Which, if you have only a passing interest in nineties anime, may be so much word salad. The short version: Gunbuster is the product of immensely talented people near the peak of their powers, and it's pretty much an insult to the medium of animation that it's all but impossible to track down a legitimate copy these days. All of that said, history is full of lost classics that don't hold up, and anime suffers more than most mediums, so bound is it to technology and so restricted by budgets.
Gunbuster is of its time, without a doubt. It has colossal space ships. It has giant robots fighting in space with batons, and even bigger giant robots that combine into an even bigger robot. It has a great deal of gratuitous partial nudity. But then, within those brackets, it remains something pretty extraordinary. From a light-hearted beginning it only grows in scope and ambition, and it says a great deal that though the money largely ran out by episode six and Gainax couldn't afford to colour it - or to animate a key sequence - it still packs one hell of a punch. Also, it's based loosely on The Forever War, and that old rule about "if you're going to steal, steal from the best" has rarely been more true. Put all that together, and although perhaps the result isn't indispensable - it veers closer to familiar territory than Honneamise before it or Evangelion after - it's something really damn special.

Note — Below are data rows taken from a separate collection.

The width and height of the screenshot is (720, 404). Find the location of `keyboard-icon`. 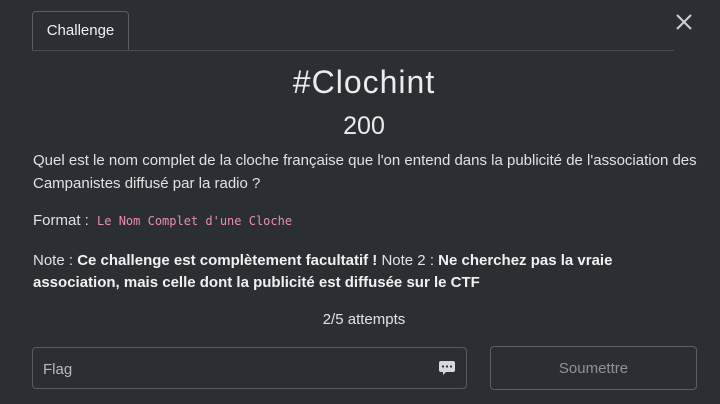

keyboard-icon is located at coordinates (447, 368).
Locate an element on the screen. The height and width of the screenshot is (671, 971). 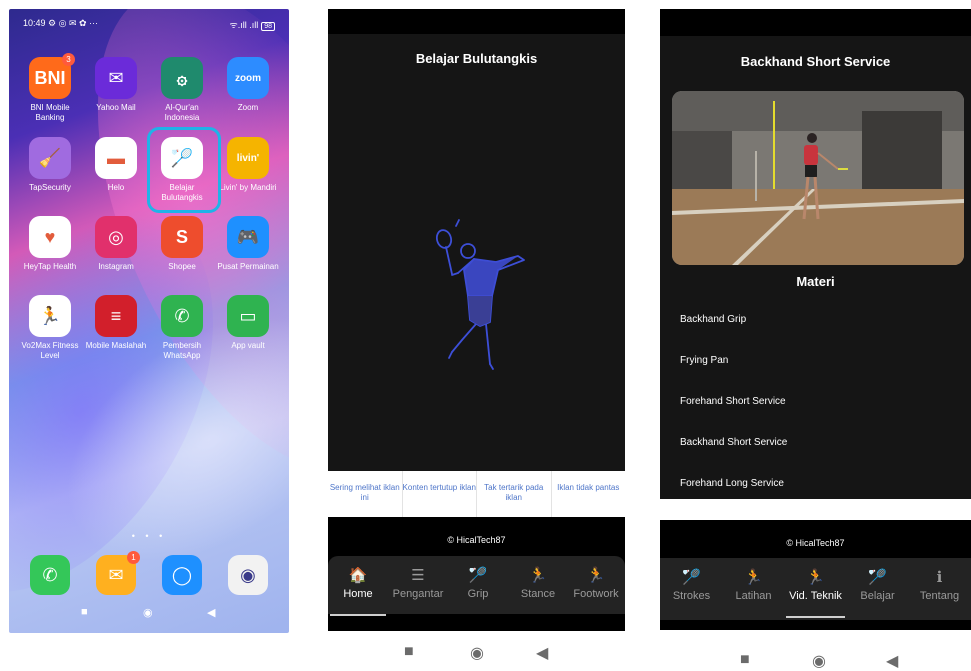
phone-icon: ✆ is located at coordinates (50, 575).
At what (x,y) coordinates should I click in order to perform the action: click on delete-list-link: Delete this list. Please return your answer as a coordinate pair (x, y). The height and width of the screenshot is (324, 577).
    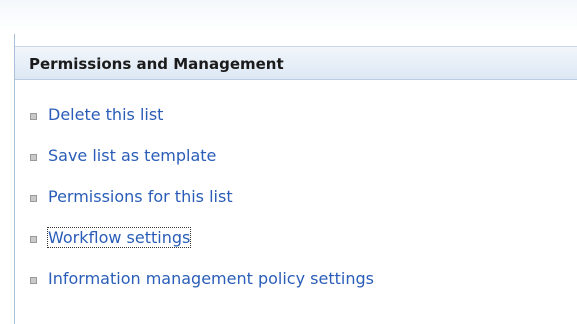
    Looking at the image, I should click on (106, 114).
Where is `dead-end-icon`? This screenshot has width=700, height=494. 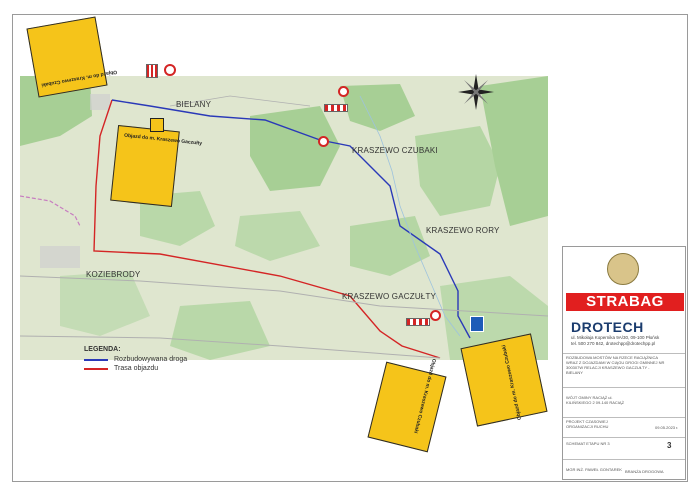
dead-end-icon is located at coordinates (477, 324).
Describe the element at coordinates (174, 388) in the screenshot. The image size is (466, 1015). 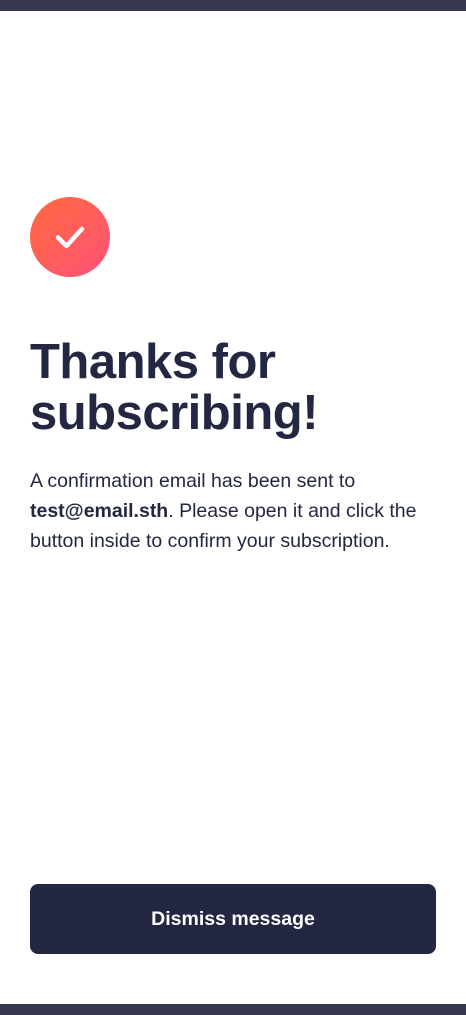
I see `page-title: Thanks for subscribing!` at that location.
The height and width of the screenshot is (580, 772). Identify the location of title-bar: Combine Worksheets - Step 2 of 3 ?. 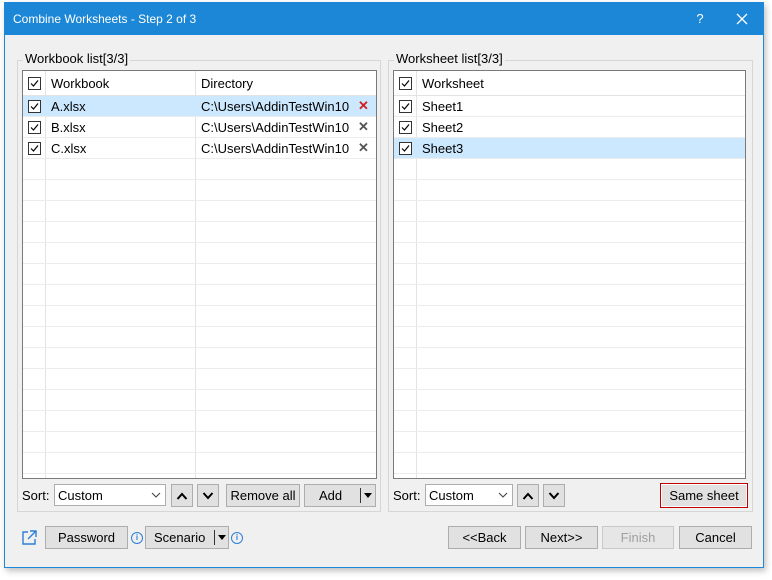
(384, 19).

Also also, its sequel Diebuster, made a whole decade and a half later, may be my favourite OVA of all time. And if you don't eat your 1988 anime greens then you don't get to enjoy your 2004 anime pudding.
-oOo-
Well, that could have gone worse. Two stone cold classics, one of them even fairly easy to lay your hands on, a really likable cyberpunk movie and a weird little horror short that certainly warrants a watch if you like horror and weirdness. And given my recent watching, the next batch are turning out fairly solidly as well. Though, with a considerable amount of actual writing stuff going on, it may be a fair while until I get to talk about them...
[Other reviews in this series: By Date / By Title / By Rating]
* It is, however, a rather disappointing and obvious sequel that fails to entirely capitalize on its pedigree, let alone its brilliantly silly naming convention. Also, Juliette Lewis actually manages to be a worse Armitage than Elizabeth Berkley, which is just plain weird.
** There's an awful pun there, and I think I just inadvertently made it.